** AIM OF THE TASK **
Within the records below, find each line with the word "agent" and copy it out.

** Saved data entries **
= = =

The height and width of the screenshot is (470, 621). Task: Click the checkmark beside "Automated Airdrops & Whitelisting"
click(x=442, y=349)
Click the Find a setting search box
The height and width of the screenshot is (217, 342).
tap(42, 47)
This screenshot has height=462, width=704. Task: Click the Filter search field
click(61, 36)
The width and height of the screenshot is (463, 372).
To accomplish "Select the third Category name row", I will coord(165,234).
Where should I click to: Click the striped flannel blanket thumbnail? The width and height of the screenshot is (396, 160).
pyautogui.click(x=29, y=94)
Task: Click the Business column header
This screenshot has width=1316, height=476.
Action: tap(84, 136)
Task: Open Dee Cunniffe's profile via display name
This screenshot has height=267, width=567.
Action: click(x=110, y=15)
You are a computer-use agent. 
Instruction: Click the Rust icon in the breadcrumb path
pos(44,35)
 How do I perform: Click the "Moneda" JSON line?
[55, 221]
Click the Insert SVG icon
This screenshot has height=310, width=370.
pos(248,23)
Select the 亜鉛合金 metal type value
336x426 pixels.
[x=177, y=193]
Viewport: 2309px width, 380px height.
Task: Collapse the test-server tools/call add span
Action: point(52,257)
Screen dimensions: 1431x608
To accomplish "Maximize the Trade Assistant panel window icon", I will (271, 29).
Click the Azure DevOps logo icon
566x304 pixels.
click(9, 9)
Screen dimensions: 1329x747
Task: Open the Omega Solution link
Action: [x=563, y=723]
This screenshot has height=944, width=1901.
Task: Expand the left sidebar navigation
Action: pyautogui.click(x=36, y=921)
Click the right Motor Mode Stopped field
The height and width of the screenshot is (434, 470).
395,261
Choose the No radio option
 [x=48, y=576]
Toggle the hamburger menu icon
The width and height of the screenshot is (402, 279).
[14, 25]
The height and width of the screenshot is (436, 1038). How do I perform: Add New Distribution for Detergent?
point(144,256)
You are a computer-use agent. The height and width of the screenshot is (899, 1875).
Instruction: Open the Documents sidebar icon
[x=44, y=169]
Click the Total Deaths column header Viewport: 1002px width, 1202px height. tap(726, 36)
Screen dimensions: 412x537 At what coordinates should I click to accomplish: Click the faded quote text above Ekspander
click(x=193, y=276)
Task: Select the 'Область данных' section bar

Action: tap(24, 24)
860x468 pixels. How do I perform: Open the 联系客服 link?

= = =

** THE COMPLETED TASK **
You are a computer-use agent. 
You are a computer-use agent. The height and width of the screenshot is (899, 1875).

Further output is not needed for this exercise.